#!/usr/bin/python
# coding:utf8
import numpy as np
import pandas as pd
import matplotlib.pyplot as plt
import math
import time
from sklearn.model_selection import train_test_split, KFold
from sklearn.grid_search import GridSearchCV
import lightgbm as lgb
from sklearn.metrics import mean_squared_error

def makeHistoryFeature(dfData, statCol, sumFunc = False, meanFunc = False, madFunc = False, medianFunc = False, minFunc = False, maxFunc = False):
    """
    Desc：根据给定表和条件制作历史统计特征, 8-10月统计量做训练集输入, 8-11月统计量做预测用输入
    Params: 
        dfData: DataFrame格式数据, 数据中至少包含uid、month以及待统计的量
        statCol: 字符串, 欲统计的列名, 该列在dfData中是解脱敏的
        后续几个参数就代表, 需不需要这几个特征
    Return: 
        featureTrain: 训练用的输入特征, 返回结果中做了脱敏
        featurePred: 预测用的输入特征, 返回结果中做了脱敏
    """
    hisTrain = dfData.query('month != "11"')
    hisPred = dfData.copy()

    feaRec = [] # 记录需要哪些特征
    feaFunc = []
    if sumFunc == True:
        feaRec.append('Sum')
        feaFunc.append(np.sum)
    if meanFunc == True:
        feaRec.append('Mean')
        feaFunc.append(np.mean)
    if madFunc == True:
        feaRec.append('Mad')
        feaFunc.append(pd.Series.mad)
    if medianFunc == True:
        feaRec.append('Median')
        feaFunc.append(pd.Series.median)
    if minFunc == True:
        feaRec.append('Min')
        feaFunc.append(np.min)
    if maxFunc == True:
        feaRec.append('Max')
        feaFunc.append(np.max)
    # 拼接特征列名
    feaName = list(map(lambda x: statCol + x, feaRec))
    feaDict = dict(zip(feaName,feaFunc))

    featureTrain = hisTrain.groupby(['uid'])[statCol].agg(feaDict).reset_index()
    for i in feaName:
        featureTrain[i] = featureTrain[i].apply(lambda x: math.log(x + 1, 5))
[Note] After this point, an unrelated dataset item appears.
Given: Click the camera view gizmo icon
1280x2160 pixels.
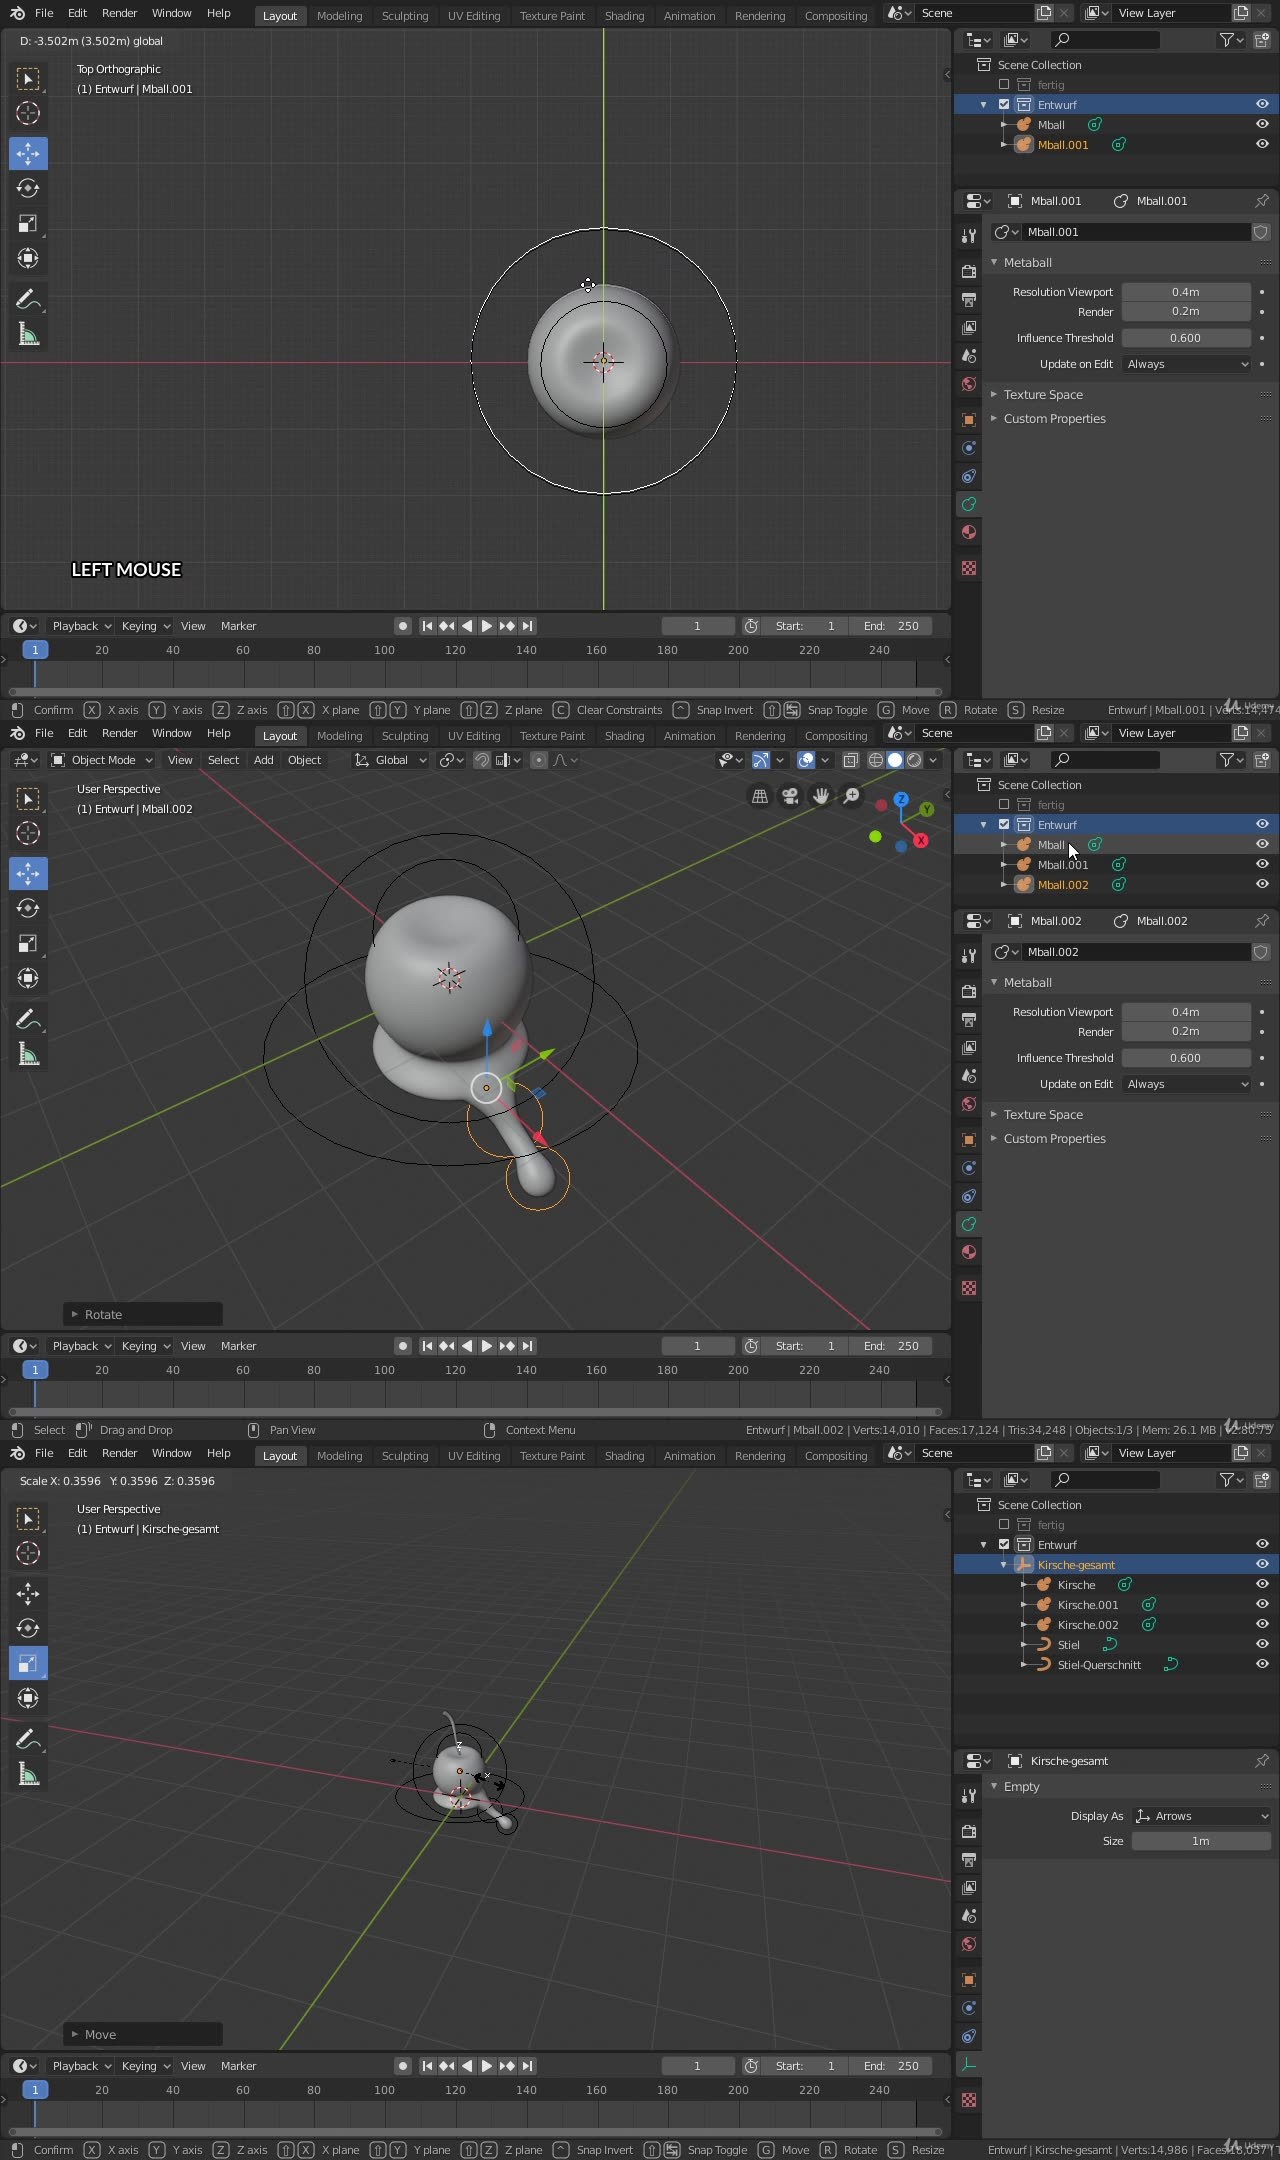Looking at the screenshot, I should pos(790,796).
    featurePred = hisPred.groupby(['uid'])[statCol].agg(feaDict).reset_index()
    for i in feaName:
        featurePred[i] = featurePred[i].apply(lambda x: math.log(x + 1, 5))
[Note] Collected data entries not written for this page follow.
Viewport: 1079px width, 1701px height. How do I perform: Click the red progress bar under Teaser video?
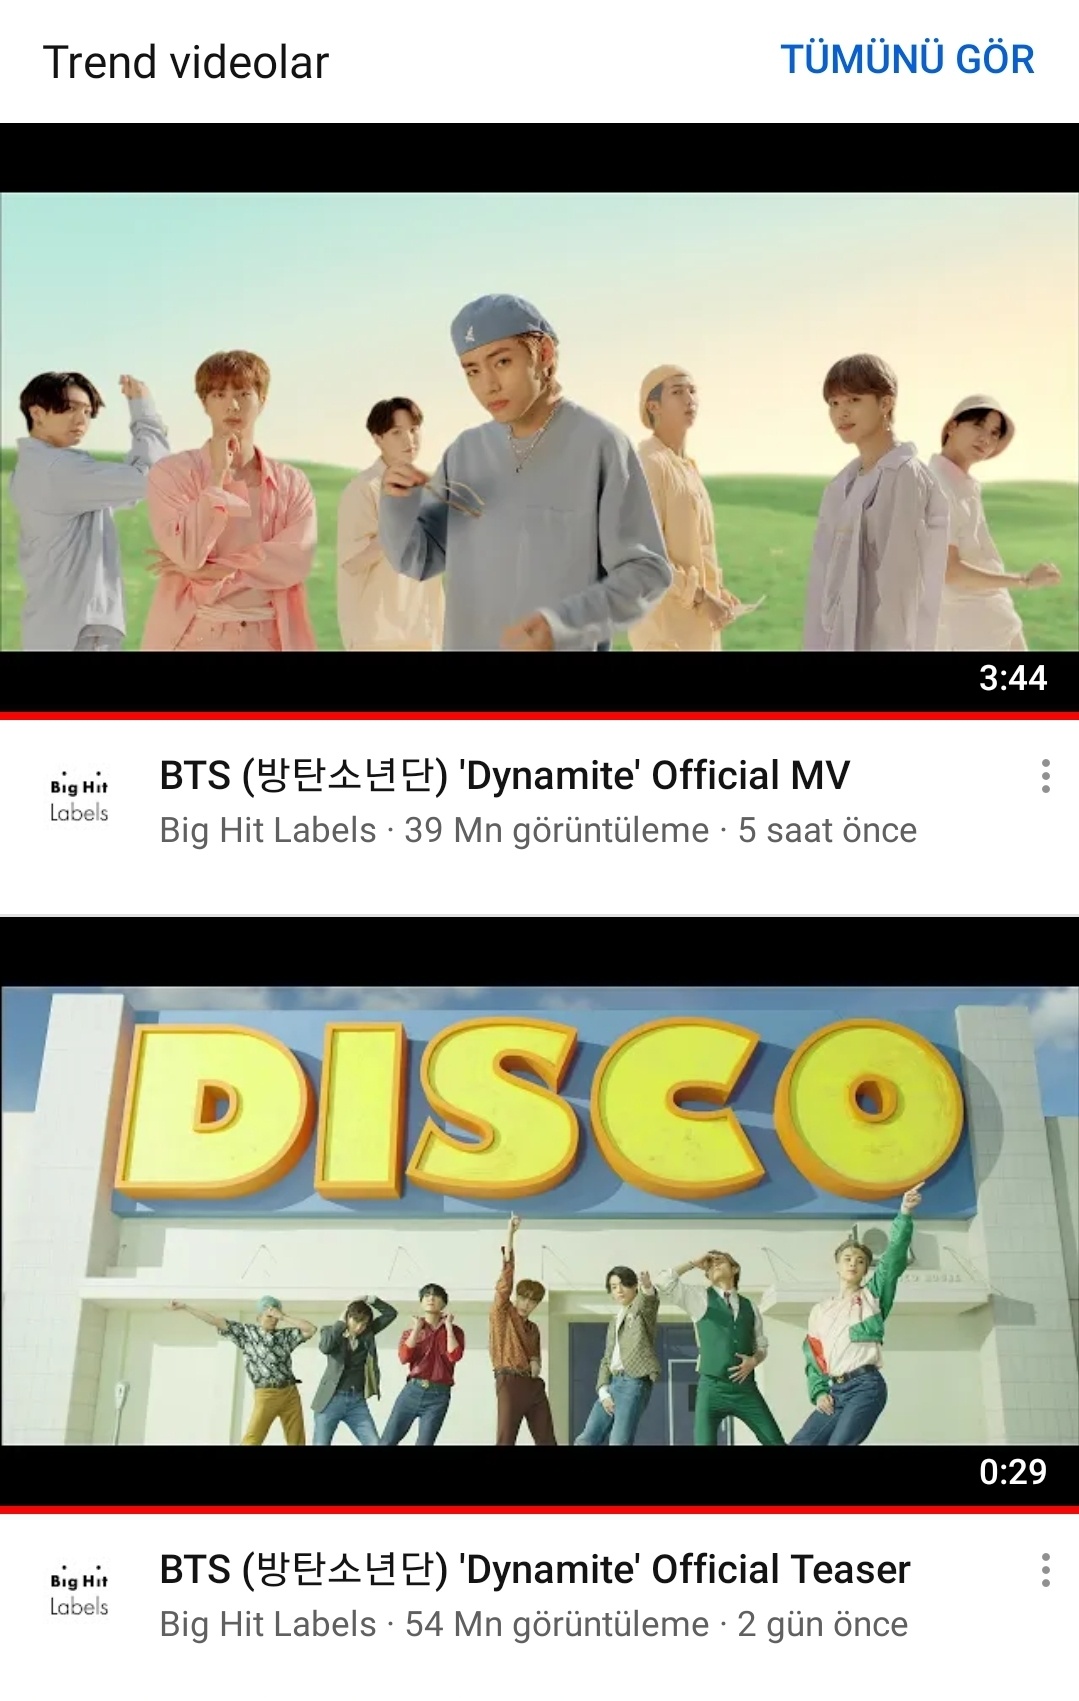539,1510
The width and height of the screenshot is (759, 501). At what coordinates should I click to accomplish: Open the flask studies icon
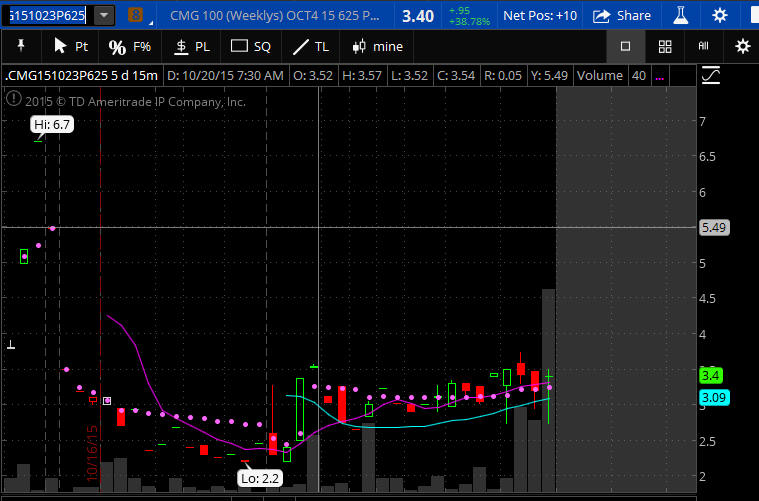point(680,16)
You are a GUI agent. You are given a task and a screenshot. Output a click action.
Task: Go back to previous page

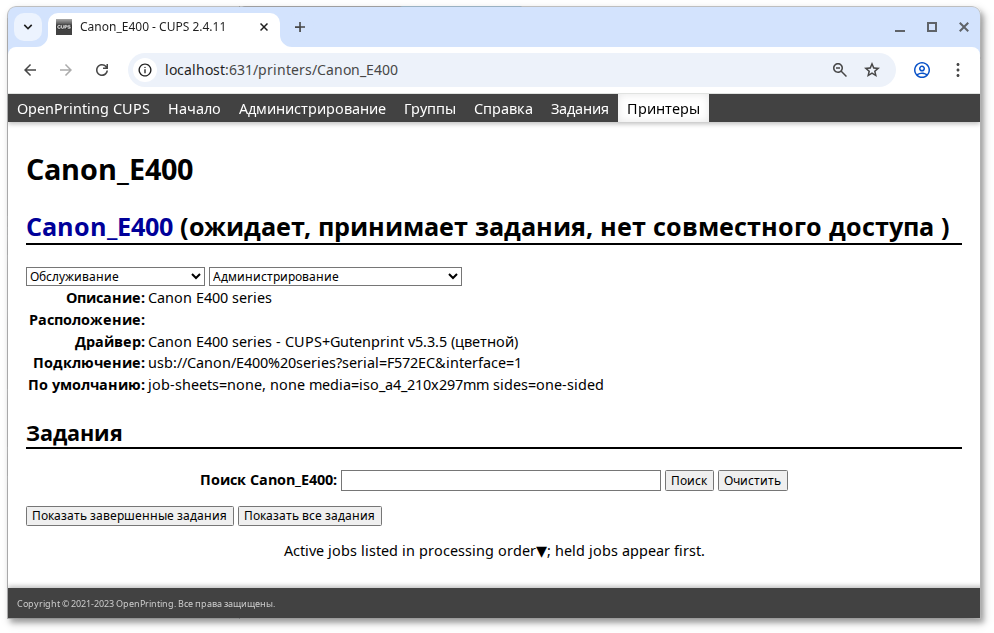[x=30, y=70]
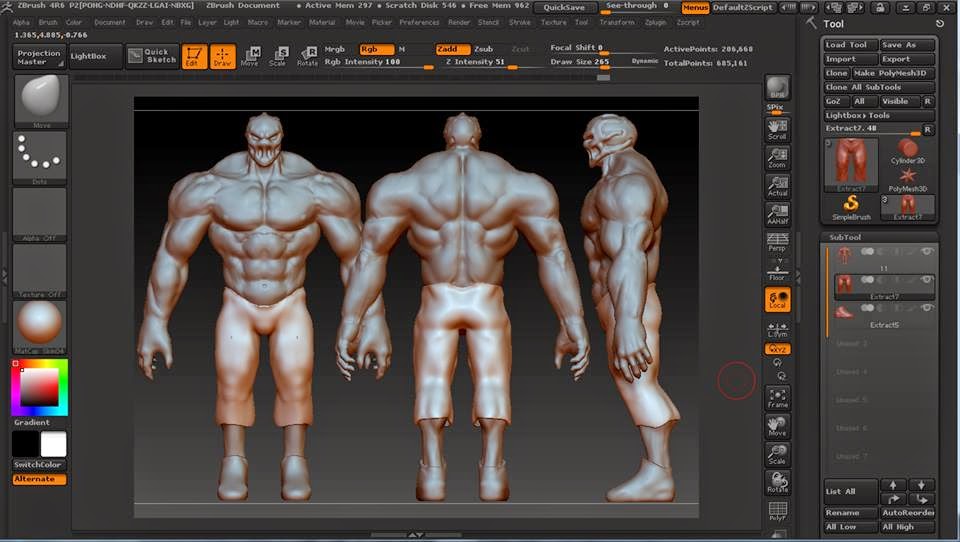Open the Zplugin menu
This screenshot has width=960, height=542.
click(655, 22)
    return featureTrain, featurePred

def makeMonthFeature(dfData, statCol, sumFunc = False, meanFunc = False, madFunc = False, medianFunc = False, minFunc = False, maxFunc = False):
    """
    Desc：根据给定表和条件制作单月统计特征, 10月统计量做训练集输入, 11月统计量做预测用输入
    Params: 
        dfData: DataFrame格式数据, 数据中至少包含uid、month以及待统计的量
        statCol: 字符串, 欲统计的列名, 该列在dfData中是解脱敏的
        后续几个参数就代表, 需不需要这几个特征
    Return: 
        featureTrain: 训练用的输入特征, 返回结果中做了脱敏
        featurePred: 预测用的输入特征, 返回结果中做了脱敏
    """
    monthTrain = dfData.query('month == "10"')
    monthPred = dfData.query('month == "11"')
    feaRec = [] # 记录需要哪些特征
    feaFunc = []
    if sumFunc == True:
        feaRec.append('Sum_a')
        feaFunc.append(np.sum)
    if meanFunc == True:
        feaRec.append('Mean_a')
        feaFunc.append(np.mean)
    if madFunc == True:
        feaRec.append('Mad_a')
        feaFunc.append(pd.Series.mad)
    if medianFunc == True:
        feaRec.append('Median_a')
        feaFunc.append(pd.Series.median)
    if minFunc == True:
        feaRec.append('Min_a')
        feaFunc.append(np.min)
    if maxFunc == True:
        feaRec.append('Max_a')
        feaFunc.append(np.max)

    # 拼接特征列名
    feaName = list(map(lambda x: statCol + x, feaRec))
    feaDict = dict(zip(feaName,feaFunc))

    featureTrain = monthTrain.groupby(['uid'])[statCol].agg(feaDict).reset_index()
    for i in feaName:
        featureTrain[i] = featureTrain[i].apply(lambda x: math.log(x + 1, 5))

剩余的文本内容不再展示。